Spong writes to counter the "sterile choice between literalism and nothing". The problem is that the choice he presents in this book is between literalism and meaningless subjectivity. He's got nothing concrete! No virgin birth. No bodily resurrection. No miracles. There's no room for any of this in Spong's apparently closed worldview. His chronological snobbery toward the authors of Scripture is rife throughout. (We're far too educated to believe that sort of thing these days.) Additionally, speculation abounds. For example, he goes overboard in seeking to establish that the apostle Paul was a gay man. He seems obsessed with this sort of thing - I've read the same in at least one of his other books. It comes across as the product of an all too contemporary agenda, and somewhat trite. It seems far more likely that Paul's "thorn in the flesh" was not fleshly desire of a homosexual nature, as Spong suggests, but rather the ever-present 'Judaizers' who followed closely behind Paul in his missionary labours to inform new converts that they needed to be circumcised and follow the Law.
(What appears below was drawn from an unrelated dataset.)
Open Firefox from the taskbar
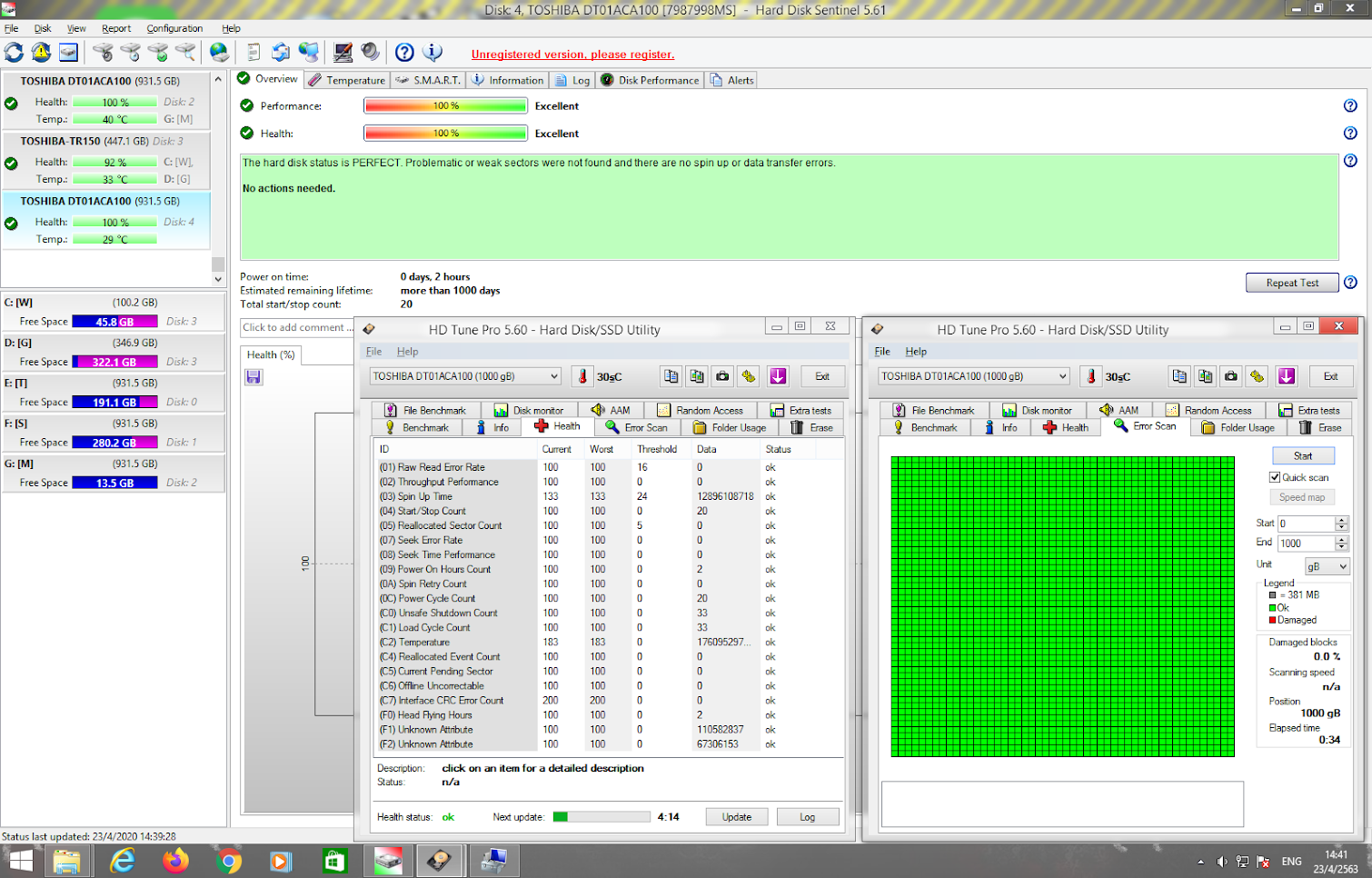 [x=175, y=860]
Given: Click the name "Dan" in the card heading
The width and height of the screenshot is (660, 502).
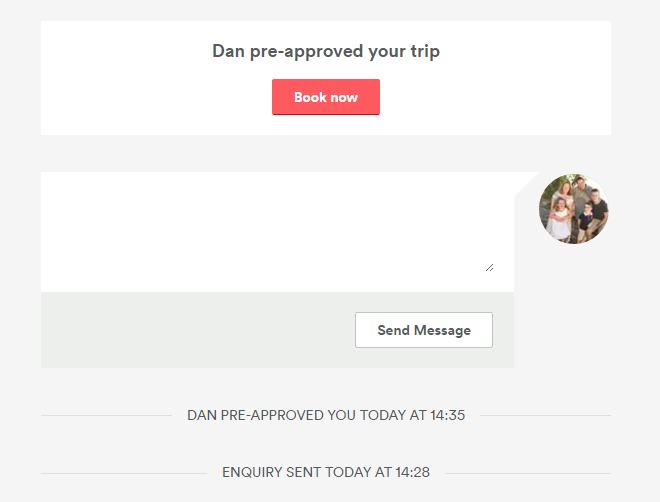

Yes, there are grave difficulties with fundamentalism and the notion of biblical inerrancy. I completely understand why anyone reading the Bible faithfully would want to be free of its shackles. Yet without adherence to the Scriptures as notwithstanding inspired and authoritative, nothing remains but empty speculation. Far safer guides are the likes of C. S. Lewis and N. T. Wright, who capture the imagination with their writings, and give the weary believer something concrete to hold on to without the straightjacket of literalism.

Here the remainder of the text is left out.